というか、それを狙って行ったという面もある。
「だろうな。それでジャロウデク王国が動きにくくなるのなら、それでいいだろ?」
「……率直に言えば、効果がありすぎたんだ。それが理由で、さっきも言ったが現在戦争になりかけている」
「薬が効きすぎた訳か」
「そんな感じだ。とはいえ、ジャロウデク王国は周辺諸国と比べても頭一つは大きな国だ。それだけに、普通なら周辺諸国もそんな国と戦争をしようとは思わないが……どこかの誰かが、ご丁寧な事に周辺諸国にジャロウデク王国を非難する文章を撒いていった。そうなれば、自分だけではどうにもならなくても、周辺諸国と手を組めばもしかしたら……と、そう思う者が出て来てもおかしくはない。
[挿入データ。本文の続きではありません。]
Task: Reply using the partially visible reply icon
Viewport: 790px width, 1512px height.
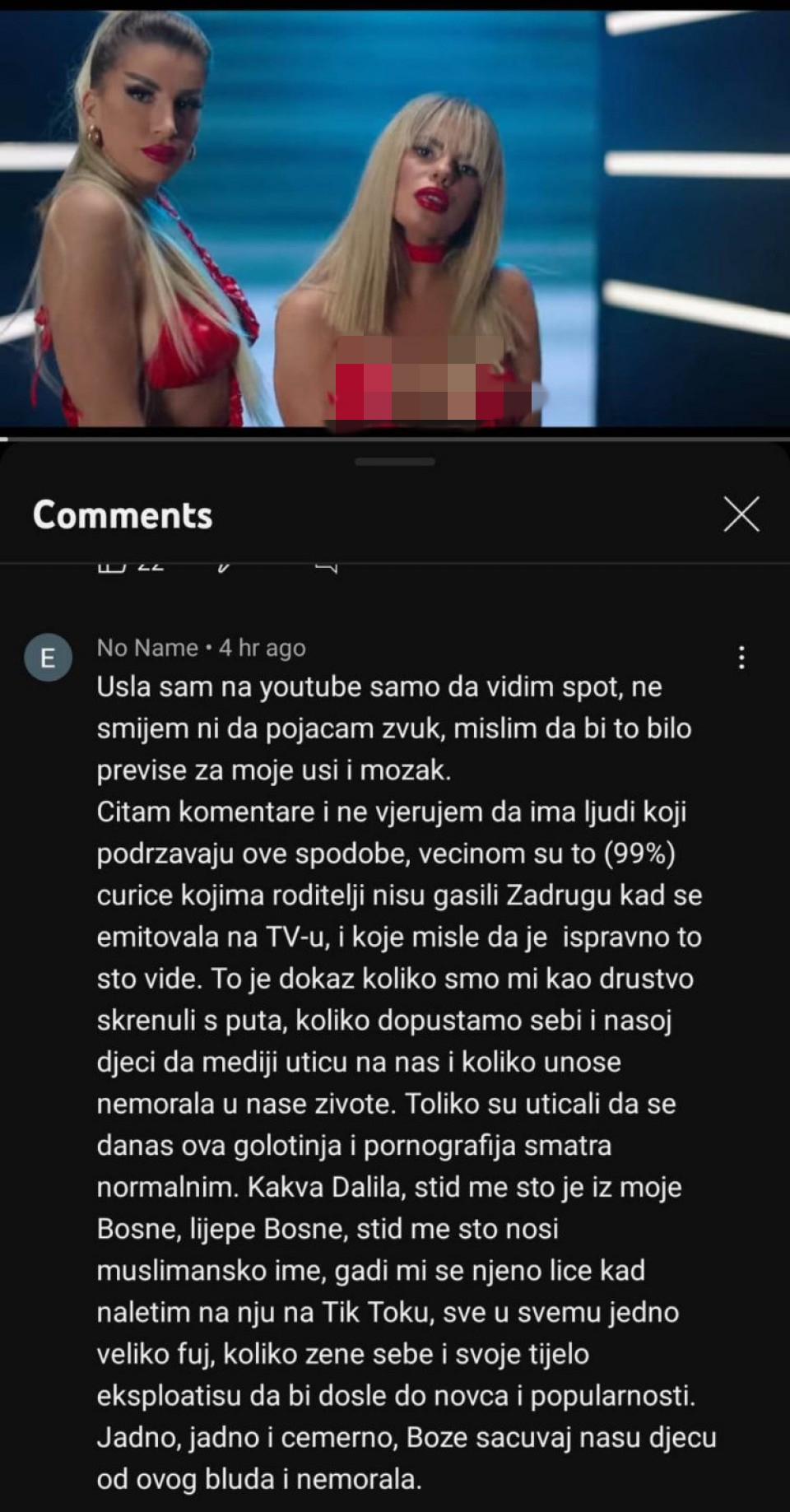Action: (x=327, y=567)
だろう?」
「まぁ、それは否定しない」
「そんな訳で、現在の状況になってる訳だ。……とはいえ、俺が知ってる情報はあくまでも俺がクシェペルカ王国から出て来る前の話だ。今どうなっているのかというのは、残念だが分からない。ジャロウデク王国と周辺諸国が戦争になっているのか、もしくは粘り強く対話を続けているのか」
そう告げるエムリスだったが、その表情を見れば対話という選択肢は言ってるだけで、実際には行われていないのだろうという事はすぐに分かる。
「ふむ。……それで、俺にそれを聞かせてどうしろと?」
「どうもしない。ただ、アクセル殿には教えておいた方がいいと思っただけだ」
アンブロシウスはそう言うが、実際には俺に様子を見てきて欲しいという思いが強いんだろうな。
そうだな。少し向こうが気になっていたというのも間違いないし、様子を見てくるというのはありかもしれないな。
というか、ジャロウデク王国軍が妙な真似をしていないのを祈るだけだ。
実際、飛行船という隠し球がある以上、幻晶騎士を敵の首都に輸送して一気に首都を占領するといった真似をするのは、難しくはない。
とはいえ、当然の話だが首都には幻晶騎士の中でもトップクラスの実力を持つ者が揃っており、ジャロウデク王国軍であってもそう簡単に占領出来るとは思わない。
多少の性能差はあれども、テレスターレ以前の幻晶騎士の性能というのは、ほぼ横並びといった感じなのだから。
あ、でも飛行船で相手を驚かすという手段はあるから、その辺は何とも言えないな。
そんな風に思いつつ、俺はこれからどうするべきかを考えるのだった。